BEGIN Data supplied

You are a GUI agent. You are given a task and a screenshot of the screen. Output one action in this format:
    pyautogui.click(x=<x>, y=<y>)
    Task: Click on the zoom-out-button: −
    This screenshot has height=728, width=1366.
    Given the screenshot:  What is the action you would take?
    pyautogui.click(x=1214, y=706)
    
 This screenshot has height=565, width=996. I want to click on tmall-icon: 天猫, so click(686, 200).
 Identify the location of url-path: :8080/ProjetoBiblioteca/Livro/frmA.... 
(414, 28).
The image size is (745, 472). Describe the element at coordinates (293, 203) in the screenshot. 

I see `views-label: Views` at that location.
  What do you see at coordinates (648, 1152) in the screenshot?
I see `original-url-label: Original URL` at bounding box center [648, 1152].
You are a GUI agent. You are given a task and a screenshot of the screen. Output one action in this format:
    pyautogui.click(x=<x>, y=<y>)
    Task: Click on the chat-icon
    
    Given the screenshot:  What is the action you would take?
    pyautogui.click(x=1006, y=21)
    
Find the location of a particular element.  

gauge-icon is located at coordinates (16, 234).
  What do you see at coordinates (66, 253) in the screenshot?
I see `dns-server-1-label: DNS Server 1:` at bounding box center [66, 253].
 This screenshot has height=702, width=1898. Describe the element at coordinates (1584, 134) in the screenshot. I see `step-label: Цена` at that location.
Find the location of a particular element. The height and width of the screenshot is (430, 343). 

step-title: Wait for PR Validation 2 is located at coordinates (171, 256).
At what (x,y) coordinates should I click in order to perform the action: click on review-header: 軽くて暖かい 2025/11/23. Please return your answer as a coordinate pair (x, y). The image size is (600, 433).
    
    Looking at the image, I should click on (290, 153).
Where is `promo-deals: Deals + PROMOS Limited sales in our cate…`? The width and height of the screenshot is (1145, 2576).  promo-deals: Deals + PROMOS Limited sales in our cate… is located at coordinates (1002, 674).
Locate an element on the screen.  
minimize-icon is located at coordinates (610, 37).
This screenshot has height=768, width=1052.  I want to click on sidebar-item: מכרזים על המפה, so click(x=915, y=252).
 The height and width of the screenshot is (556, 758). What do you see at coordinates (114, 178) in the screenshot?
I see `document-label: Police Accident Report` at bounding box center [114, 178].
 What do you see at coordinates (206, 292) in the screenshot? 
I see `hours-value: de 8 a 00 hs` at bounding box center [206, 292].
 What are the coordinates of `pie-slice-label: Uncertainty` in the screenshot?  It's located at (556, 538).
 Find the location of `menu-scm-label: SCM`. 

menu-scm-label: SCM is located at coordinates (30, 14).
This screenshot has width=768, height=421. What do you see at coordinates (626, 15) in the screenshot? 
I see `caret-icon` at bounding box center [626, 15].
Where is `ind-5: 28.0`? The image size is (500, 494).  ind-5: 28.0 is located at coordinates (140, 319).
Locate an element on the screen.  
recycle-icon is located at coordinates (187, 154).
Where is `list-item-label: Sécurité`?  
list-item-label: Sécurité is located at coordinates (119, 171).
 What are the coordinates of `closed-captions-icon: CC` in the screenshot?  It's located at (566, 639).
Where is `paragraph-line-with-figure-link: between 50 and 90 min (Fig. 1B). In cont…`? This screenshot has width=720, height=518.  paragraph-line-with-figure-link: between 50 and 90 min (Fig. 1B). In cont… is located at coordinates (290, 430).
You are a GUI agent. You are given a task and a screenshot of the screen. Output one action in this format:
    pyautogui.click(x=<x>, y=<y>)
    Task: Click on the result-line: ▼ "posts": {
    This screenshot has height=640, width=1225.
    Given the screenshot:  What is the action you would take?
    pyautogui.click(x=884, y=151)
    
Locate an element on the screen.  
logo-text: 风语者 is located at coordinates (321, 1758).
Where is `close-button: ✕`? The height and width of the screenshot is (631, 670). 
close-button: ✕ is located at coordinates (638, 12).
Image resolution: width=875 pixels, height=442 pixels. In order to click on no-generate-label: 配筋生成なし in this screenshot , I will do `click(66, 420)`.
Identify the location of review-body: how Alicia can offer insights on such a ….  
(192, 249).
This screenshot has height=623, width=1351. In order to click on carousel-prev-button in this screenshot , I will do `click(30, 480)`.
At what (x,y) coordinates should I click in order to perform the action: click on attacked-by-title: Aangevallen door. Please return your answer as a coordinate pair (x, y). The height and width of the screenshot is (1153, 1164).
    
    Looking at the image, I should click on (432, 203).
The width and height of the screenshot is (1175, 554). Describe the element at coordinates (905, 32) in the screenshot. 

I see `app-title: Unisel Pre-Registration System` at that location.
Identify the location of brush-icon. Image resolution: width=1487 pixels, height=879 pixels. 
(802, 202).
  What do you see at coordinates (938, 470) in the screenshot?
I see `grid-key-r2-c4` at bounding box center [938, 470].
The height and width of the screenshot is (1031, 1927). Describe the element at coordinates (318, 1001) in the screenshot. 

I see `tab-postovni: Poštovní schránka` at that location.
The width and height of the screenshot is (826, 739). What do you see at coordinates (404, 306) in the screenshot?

END Data supplied

Your instructions ▸ Retype the lines above, from the line with "coordinates (140, 319)." up to and including the line with "recycle-icon is located", keeping every character the same.

Response area ▸
Where is `ind-5: 28.0`? The image size is (500, 494).  ind-5: 28.0 is located at coordinates (140, 319).
Locate an element on the screen.  
recycle-icon is located at coordinates (187, 154).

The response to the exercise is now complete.